Soares afirmou ter “consciência de que pesquisas são importantes, mas é necessário respeito. Há pesquisadores que dizem que vão passar 30 minutos e ficam a tarde inteira, outros, tentam iludir famílias, tratá-las como objetos e não como humanos. Como todos progridem nas pesquisas e nossa assistência continua tão precária como sempre, atualmente não temos interesse em receber pesquisadores. Temos um grupo pequeno, e muitas mães se atualmente se recusam a falar com estudiosos”.

Comentando a mensagem deixada por Soares, Gustavo Matta propôs a realização de “oficinas com as mães sobre o que o que significa ser participante de uma pesquisa. Quais são os seus direitos, como lidar com o assédio, o que deve ser esperado a partir daí”.

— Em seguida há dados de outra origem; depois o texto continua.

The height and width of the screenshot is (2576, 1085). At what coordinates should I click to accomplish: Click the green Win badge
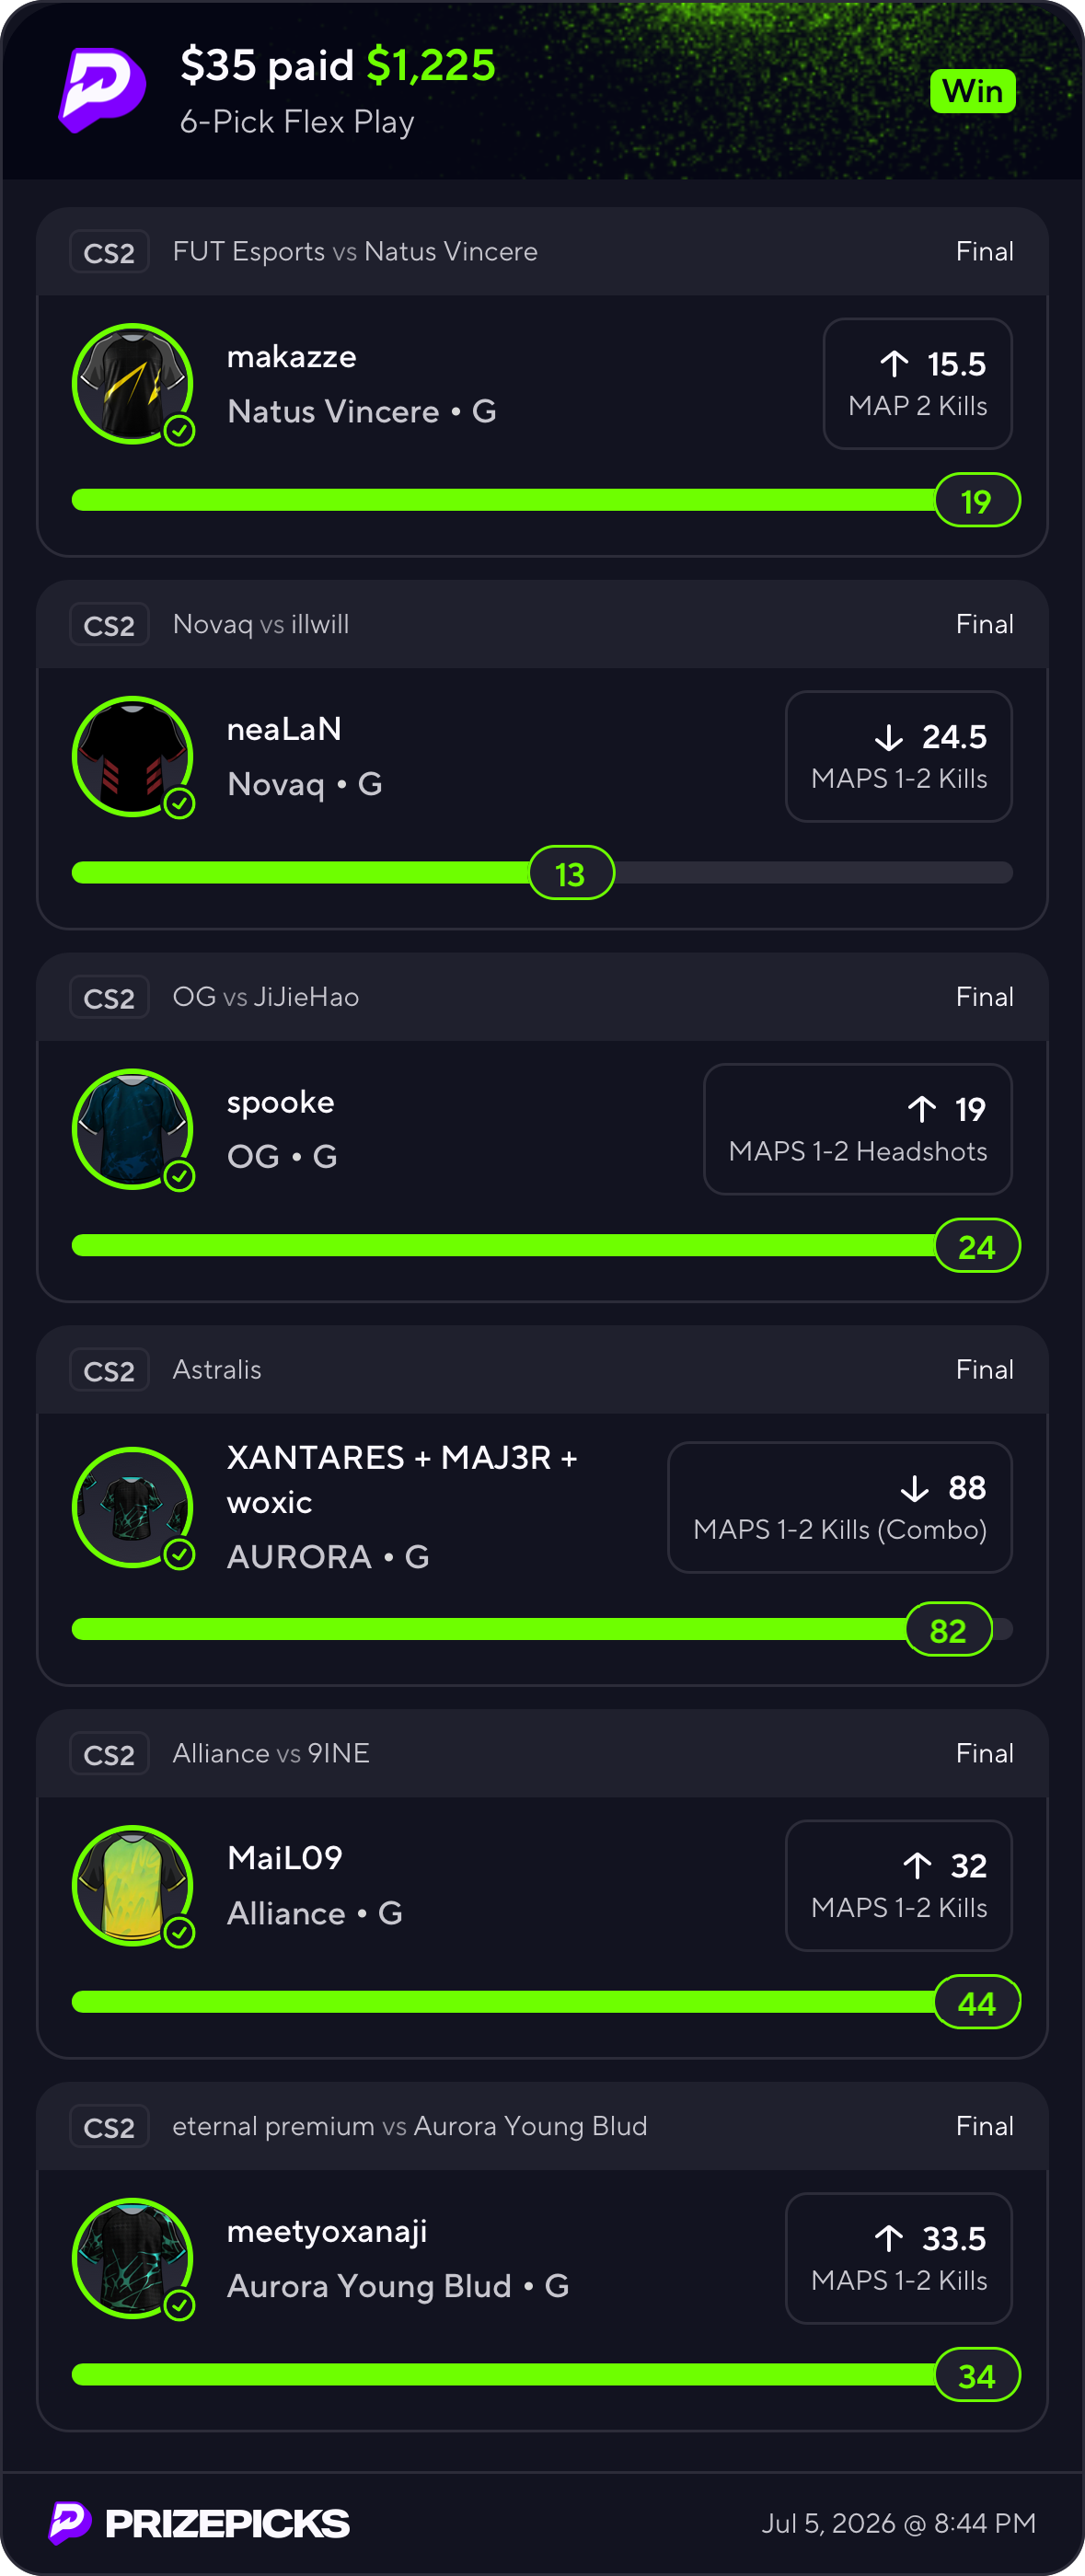click(972, 91)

Nos encaminhamentos da reunião, foi acertado que a revista Cadernos de Saúde Pública, da Escola Nacional de Saúde Pública, terá uma edição dedicada à dimensão social do zika. Seus focos de interesse devem incluir questões abordadas na oficina, como direitos sexuais e reprodutivos, masculinidades e zika, tensão entre abordagem comunitária e responsabilização individual, entre outros. Ainda não há previsão para a chamada para artigos.